1
Деревня – русская ноша и чаша, сила Руси и тайна, уходящая натура, проигрыш наступающим технологическим дебрям.
Деревня порождала и свой основной типаж: смесь Иванушки-дурачка и стойкого солдата: пусть воевать не привелось (жизнь в России, увы, часто такая, что и без войны приходится быть солдатом), и Фёдор Кузькин – главный персонаж книги Б. Можаева «Живой» - тому подтверждением.
Жизнь тяжела, как плуг, ежели взвалить его на плечи?
А Кузькин будет балагурить, вытягивая шуткой, как кнутом все беды, что рушатся на него.
Жизнь снова пробует укусить?
А Фёдор извернётся, так что зубы её клацнут зря, ничего не ухватят, и бок останется цел.
Кажется, представлен человек, заряженный бессмертием, а он просто – Фёдор Кузькин: живой, из глубин российских, из такой деревни, какую сейчас и не вообразить.
Можаев был из крестьян, а то, что закончил Кораблестроительный институт – являлось следствием необыкновенного вертикального движения общества, запущенного советской властью.
Он воевал, долго оставался в армии, уже публикуясь: сначала, как поэт, потом – автор рассказов.
Роман «Мужики и бабы» звучал своеобразным крестьянским эпосом, врезаясь в исторический материал весьма болезненный и очень сложный: коллективизация, раскулачивание…
…украденная кобыла, пасшаяся на лугах, выводит Андрей Бородина на след Ивана Жадова – известного в округе вора, собиравшегося бежать с подругой, да не поспевшего: в завязавшейся перестрелке будет убит…

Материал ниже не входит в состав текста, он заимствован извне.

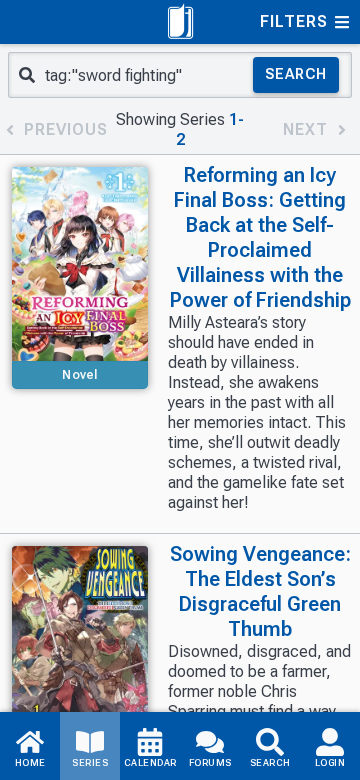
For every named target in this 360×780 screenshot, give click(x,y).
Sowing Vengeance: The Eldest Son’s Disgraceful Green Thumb (260, 591)
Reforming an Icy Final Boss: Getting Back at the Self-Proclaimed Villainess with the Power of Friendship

А на деревню надвигается тьма: требование изъятия хлебных излишков и борьбы с кулаками всё настойчивее и настойчивее.
Кулаку не объяснить, что он кулак.
Бедняка не убедить, что он должен навсегда оставаться бедным.
Узлы конфликтов завязываются туго – и также строится повествование, не допускающее пустот, провалов, лакун.
Пласты языка соответствуют земельным, пахотным пластам яви; и сила произведения очевидна.
Б. Можаев густо заселял свои книги: охотники, сплавщики леса, колхозники, агрономы – лица, люди, характеры, образы…
И книги его гудели своеобразной, густой, из глубин поднятой музыкой жизни.
2
Живой…
Из жизни Фёдора Кузькина.
Два названия: об одном персонаже: очень русском, сколько ни бей его жизнь, в землю не вобьёт, поднимается он, крепнет словно, сил от земли набравшись, живёт.
Оттого и – Живой.
…пятидесятые годы, Рязанская область – космос отделяет от сегодняшнего мира; интересно, как бы тогда влияла компьютеризация на жизнь?
Но Можаев – жёсткий реалист: всё происходящее шероховато, следует одному вектору: тогдашней жизни: показанной так, что осталась, впечатанная в прозу писателя.
Конфликты, бьющие молниями в жизнь Живого: за год работы в качестве оплаты выдали мешок гречихи: как тут жить?
Из колхоза исключён, штраф наложен, устраивается охранять лес…
Жизнь тащит через фильтры не зримые, метафизические: ради чего?
Понять бы…
Никакой метафизики: исключая той, что разлита своеобразной субстанцией в недрах жизни – всегда.
Кузькин не думает за что и почему – он выживает; и так колоритно показывает это Можаев языком тугим и сильным, словно не страницу пишет, дом строит…
Монументальны «Мужики и бабы» - отправляющие в 1929 год: в бездны раскулачивания…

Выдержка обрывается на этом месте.